> [Records supplied]:

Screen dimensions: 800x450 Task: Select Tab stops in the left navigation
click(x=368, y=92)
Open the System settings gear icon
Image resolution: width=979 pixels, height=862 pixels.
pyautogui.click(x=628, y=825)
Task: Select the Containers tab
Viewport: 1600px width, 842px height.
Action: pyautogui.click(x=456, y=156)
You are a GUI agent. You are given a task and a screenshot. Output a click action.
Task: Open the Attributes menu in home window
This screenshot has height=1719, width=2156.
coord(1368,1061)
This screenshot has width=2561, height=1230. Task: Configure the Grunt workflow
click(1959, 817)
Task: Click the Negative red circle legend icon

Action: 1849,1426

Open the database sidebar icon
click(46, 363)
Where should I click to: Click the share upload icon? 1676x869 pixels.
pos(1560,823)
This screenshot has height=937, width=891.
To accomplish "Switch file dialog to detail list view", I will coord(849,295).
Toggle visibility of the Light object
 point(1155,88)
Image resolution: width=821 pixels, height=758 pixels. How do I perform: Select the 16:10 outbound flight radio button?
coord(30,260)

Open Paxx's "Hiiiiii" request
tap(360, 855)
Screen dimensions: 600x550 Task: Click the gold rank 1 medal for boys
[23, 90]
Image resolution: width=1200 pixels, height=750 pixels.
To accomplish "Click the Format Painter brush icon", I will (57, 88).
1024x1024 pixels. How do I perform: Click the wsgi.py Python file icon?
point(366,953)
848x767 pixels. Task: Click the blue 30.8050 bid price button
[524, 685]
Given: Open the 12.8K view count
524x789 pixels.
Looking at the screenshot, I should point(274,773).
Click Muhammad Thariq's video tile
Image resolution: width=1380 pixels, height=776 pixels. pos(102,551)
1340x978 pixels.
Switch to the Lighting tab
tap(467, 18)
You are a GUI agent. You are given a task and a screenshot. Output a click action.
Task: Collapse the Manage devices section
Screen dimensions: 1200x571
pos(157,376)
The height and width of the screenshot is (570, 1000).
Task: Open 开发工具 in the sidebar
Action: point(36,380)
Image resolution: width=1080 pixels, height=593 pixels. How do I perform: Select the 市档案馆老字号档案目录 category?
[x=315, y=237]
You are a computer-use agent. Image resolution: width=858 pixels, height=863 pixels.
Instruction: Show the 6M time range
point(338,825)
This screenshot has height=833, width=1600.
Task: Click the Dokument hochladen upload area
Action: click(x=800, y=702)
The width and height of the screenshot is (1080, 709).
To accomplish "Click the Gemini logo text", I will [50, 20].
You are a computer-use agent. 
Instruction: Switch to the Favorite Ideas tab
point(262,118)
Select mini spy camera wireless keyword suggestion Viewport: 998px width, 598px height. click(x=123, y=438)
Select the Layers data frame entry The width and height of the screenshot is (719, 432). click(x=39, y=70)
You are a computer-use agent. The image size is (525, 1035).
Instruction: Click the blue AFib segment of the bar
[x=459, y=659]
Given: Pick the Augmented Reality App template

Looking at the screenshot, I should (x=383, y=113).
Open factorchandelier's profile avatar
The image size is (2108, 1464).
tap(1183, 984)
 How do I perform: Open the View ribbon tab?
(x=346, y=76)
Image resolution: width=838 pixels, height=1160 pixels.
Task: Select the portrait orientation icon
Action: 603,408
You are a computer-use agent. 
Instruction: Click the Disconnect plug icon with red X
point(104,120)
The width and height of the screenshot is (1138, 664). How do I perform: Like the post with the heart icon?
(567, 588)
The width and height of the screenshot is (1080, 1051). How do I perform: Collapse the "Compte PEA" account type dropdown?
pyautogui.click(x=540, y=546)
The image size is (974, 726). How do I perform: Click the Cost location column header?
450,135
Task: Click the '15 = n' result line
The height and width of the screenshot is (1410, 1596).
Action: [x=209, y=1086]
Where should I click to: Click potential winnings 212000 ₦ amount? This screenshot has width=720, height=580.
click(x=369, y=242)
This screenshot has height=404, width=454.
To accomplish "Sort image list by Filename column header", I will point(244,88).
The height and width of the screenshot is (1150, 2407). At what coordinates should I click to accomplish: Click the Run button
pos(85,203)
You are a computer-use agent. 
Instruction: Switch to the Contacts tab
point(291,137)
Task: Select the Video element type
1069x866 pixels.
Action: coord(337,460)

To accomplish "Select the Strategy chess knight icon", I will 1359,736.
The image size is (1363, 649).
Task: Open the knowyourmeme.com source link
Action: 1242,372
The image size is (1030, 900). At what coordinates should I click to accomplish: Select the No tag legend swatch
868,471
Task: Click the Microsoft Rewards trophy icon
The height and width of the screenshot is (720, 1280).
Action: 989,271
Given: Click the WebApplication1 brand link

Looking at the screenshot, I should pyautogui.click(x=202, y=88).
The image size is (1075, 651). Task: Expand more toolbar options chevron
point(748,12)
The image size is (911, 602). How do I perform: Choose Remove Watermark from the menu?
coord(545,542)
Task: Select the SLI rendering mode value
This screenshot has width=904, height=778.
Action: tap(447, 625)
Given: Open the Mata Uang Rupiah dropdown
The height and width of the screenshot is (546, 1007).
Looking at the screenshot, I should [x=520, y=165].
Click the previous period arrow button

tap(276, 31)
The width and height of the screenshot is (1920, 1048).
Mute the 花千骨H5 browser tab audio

> [To be done]:
Reproduce all of the material above verbatim, line for line, with no changes.

> [The answer]:
Screen dimensions: 800x450 Task: Select Tab stops in the left navigation
click(x=368, y=92)
Open the System settings gear icon
Image resolution: width=979 pixels, height=862 pixels.
pyautogui.click(x=628, y=825)
Task: Select the Containers tab
Viewport: 1600px width, 842px height.
Action: pyautogui.click(x=456, y=156)
You are a GUI agent. You are given a task and a screenshot. Output a click action.
Task: Open the Attributes menu in home window
This screenshot has height=1719, width=2156.
coord(1368,1061)
This screenshot has width=2561, height=1230. Task: Configure the Grunt workflow
click(1959, 817)
Task: Click the Negative red circle legend icon

Action: 1849,1426

Open the database sidebar icon
click(46, 363)
Where should I click to: Click the share upload icon? 1676x869 pixels.
pos(1560,823)
This screenshot has height=937, width=891.
To accomplish "Switch file dialog to detail list view", I will coord(849,295).
Toggle visibility of the Light object
 point(1155,88)
Image resolution: width=821 pixels, height=758 pixels. How do I perform: Select the 16:10 outbound flight radio button?
coord(30,260)

Open Paxx's "Hiiiiii" request
tap(360, 855)
Screen dimensions: 600x550 Task: Click the gold rank 1 medal for boys
[23, 90]
Image resolution: width=1200 pixels, height=750 pixels.
To accomplish "Click the Format Painter brush icon", I will (57, 88).
1024x1024 pixels. How do I perform: Click the wsgi.py Python file icon?
point(366,953)
848x767 pixels. Task: Click the blue 30.8050 bid price button
[524, 685]
Given: Open the 12.8K view count
524x789 pixels.
Looking at the screenshot, I should point(274,773).
Click Muhammad Thariq's video tile
Image resolution: width=1380 pixels, height=776 pixels. pos(102,551)
1340x978 pixels.
Switch to the Lighting tab
tap(467, 18)
You are a GUI agent. You are given a task and a screenshot. Output a click action.
Task: Collapse the Manage devices section
Screen dimensions: 1200x571
pos(157,376)
The height and width of the screenshot is (570, 1000).
Task: Open 开发工具 in the sidebar
Action: point(36,380)
Image resolution: width=1080 pixels, height=593 pixels. How do I perform: Select the 市档案馆老字号档案目录 category?
[x=315, y=237]
You are a computer-use agent. Image resolution: width=858 pixels, height=863 pixels.
Instruction: Show the 6M time range
point(338,825)
This screenshot has height=833, width=1600.
Task: Click the Dokument hochladen upload area
Action: click(x=800, y=702)
The width and height of the screenshot is (1080, 709).
To accomplish "Click the Gemini logo text", I will [50, 20].
You are a computer-use agent. 
Instruction: Switch to the Favorite Ideas tab
point(262,118)
Select mini spy camera wireless keyword suggestion Viewport: 998px width, 598px height. click(x=123, y=438)
Select the Layers data frame entry The width and height of the screenshot is (719, 432). click(x=39, y=70)
You are a computer-use agent. The image size is (525, 1035).
Instruction: Click the blue AFib segment of the bar
[x=459, y=659]
Given: Pick the Augmented Reality App template

Looking at the screenshot, I should (x=383, y=113).
Open factorchandelier's profile avatar
The image size is (2108, 1464).
tap(1183, 984)
 How do I perform: Open the View ribbon tab?
(x=346, y=76)
Image resolution: width=838 pixels, height=1160 pixels.
Task: Select the portrait orientation icon
Action: 603,408
You are a computer-use agent. 
Instruction: Click the Disconnect plug icon with red X
point(104,120)
The width and height of the screenshot is (1138, 664). How do I perform: Like the post with the heart icon?
(567, 588)
The width and height of the screenshot is (1080, 1051). How do I perform: Collapse the "Compte PEA" account type dropdown?
pyautogui.click(x=540, y=546)
The image size is (974, 726). How do I perform: Click the Cost location column header?
450,135
Task: Click the '15 = n' result line
The height and width of the screenshot is (1410, 1596).
Action: [x=209, y=1086]
Where should I click to: Click potential winnings 212000 ₦ amount? This screenshot has width=720, height=580.
click(x=369, y=242)
This screenshot has height=404, width=454.
To accomplish "Sort image list by Filename column header", I will point(244,88).
The height and width of the screenshot is (1150, 2407). At what coordinates should I click to accomplish: Click the Run button
pos(85,203)
You are a computer-use agent. 
Instruction: Switch to the Contacts tab
point(291,137)
Task: Select the Video element type
1069x866 pixels.
Action: coord(337,460)

To accomplish "Select the Strategy chess knight icon", I will 1359,736.
The image size is (1363, 649).
Task: Open the knowyourmeme.com source link
Action: 1242,372
The image size is (1030, 900). At what coordinates should I click to accomplish: Select the No tag legend swatch
868,471
Task: Click the Microsoft Rewards trophy icon
The height and width of the screenshot is (720, 1280).
Action: 989,271
Given: Click the WebApplication1 brand link

Looking at the screenshot, I should pyautogui.click(x=202, y=88).
The image size is (1075, 651). Task: Expand more toolbar options chevron
point(748,12)
The image size is (911, 602). How do I perform: Choose Remove Watermark from the menu?
coord(545,542)
Task: Select the SLI rendering mode value
This screenshot has width=904, height=778.
Action: tap(447, 625)
Given: Open the Mata Uang Rupiah dropdown
The height and width of the screenshot is (546, 1007).
Looking at the screenshot, I should [x=520, y=165].
Click the previous period arrow button

tap(276, 31)
The width and height of the screenshot is (1920, 1048).
Mute the 花千骨H5 browser tab audio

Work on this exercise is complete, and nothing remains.